Exercise: Only the final stretch of the data is wanted: reproduce the line containing "Task: Click the green skull difficulty icon" and each line after it, exactly.

##### Data supplied #####

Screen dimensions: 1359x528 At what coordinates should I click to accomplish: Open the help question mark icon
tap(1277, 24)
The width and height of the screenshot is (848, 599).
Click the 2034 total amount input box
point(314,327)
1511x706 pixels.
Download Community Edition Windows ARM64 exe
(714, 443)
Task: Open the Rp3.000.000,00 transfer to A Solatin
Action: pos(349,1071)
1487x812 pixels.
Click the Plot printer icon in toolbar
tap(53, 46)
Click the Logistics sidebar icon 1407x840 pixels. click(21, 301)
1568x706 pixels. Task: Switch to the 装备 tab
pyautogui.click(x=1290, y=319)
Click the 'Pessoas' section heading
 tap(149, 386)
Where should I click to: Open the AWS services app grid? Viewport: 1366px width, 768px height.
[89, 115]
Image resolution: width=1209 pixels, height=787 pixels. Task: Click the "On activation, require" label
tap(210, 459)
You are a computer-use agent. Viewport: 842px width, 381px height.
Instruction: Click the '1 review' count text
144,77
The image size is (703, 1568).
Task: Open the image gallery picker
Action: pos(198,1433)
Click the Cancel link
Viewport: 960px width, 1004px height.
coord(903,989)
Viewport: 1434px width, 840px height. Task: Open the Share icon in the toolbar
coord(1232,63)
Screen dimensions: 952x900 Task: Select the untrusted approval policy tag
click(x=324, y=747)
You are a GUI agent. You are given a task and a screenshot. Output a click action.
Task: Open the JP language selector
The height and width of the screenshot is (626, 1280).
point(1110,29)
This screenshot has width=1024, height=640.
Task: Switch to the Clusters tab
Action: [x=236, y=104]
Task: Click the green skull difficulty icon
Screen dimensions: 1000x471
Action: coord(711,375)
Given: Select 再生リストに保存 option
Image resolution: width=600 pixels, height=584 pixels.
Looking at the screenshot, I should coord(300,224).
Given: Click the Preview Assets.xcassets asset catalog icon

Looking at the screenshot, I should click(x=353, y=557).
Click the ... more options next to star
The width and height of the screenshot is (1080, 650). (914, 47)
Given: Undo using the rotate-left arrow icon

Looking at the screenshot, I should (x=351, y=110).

#####

Output:
Task: Click the green skull difficulty icon
Screen dimensions: 1000x471
Action: coord(711,375)
Given: Select 再生リストに保存 option
Image resolution: width=600 pixels, height=584 pixels.
Looking at the screenshot, I should coord(300,224).
Given: Click the Preview Assets.xcassets asset catalog icon

Looking at the screenshot, I should click(x=353, y=557).
Click the ... more options next to star
The width and height of the screenshot is (1080, 650). (914, 47)
Given: Undo using the rotate-left arrow icon

Looking at the screenshot, I should (x=351, y=110).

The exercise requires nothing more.